Directions >> Can you update the note on combining lopinavir/ritonavir with chloroquine, starting at "Coadministration has not" and ending at "monitoring is advised.", with "QT prolongation" changed to "QT interval prolongation"?

Coadministration has not been studied. Lopinavir/ritonavir is metabolised by CYP3A and inhibits CYP3A. Chloroquine is metabolised by CYPs 2C8, 3A4 and 2D6, and is also eliminated unchanged via the kidney (50%). No effect on lopinavir/ritonavir is expected, but inhibition of CYP3A by lopinavir/ritonavir may increase chloroquine concentrations (although to a moderate extent due to the multiple elimination pathways), thereby increasing the risk of QT prolongation as both drugs have risks of QT prolongation and/or TdP on the CredibleMeds.org website (known risk for chloroquine; possible risk for lopinavir). Due to the very long half-life, the risk of QT prolongation may persist even after discontinuation of chloroquine. No dosage adjustment is recommended for chloroquine but ECG monitoring is advised.

Data excerpts >>
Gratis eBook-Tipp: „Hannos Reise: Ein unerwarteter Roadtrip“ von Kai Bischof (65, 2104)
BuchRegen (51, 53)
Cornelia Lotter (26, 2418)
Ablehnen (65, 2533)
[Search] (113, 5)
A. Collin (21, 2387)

Reply >>
Coadministration has not been studied. Lopinavir/ritonavir is metabolised by CYP3A and inhibits CYP3A. Chloroquine is metabolised by CYPs 2C8, 3A4 and 2D6, and is also eliminated unchanged via the kidney (50%). No effect on lopinavir/ritonavir is expected, but inhibition of CYP3A by lopinavir/ritonavir may increase chloroquine concentrations (although to a moderate extent due to the multiple elimination pathways), thereby increasing the risk of QT interval prolongation as both drugs have risks of QT interval prolongation and/or TdP on the CredibleMeds.org website (known risk for chloroquine; possible risk for lopinavir). Due to the very long half-life, the risk of QT interval prolongation may persist even after discontinuation of chloroquine. No dosage adjustment is recommended for chloroquine but ECG monitoring is advised.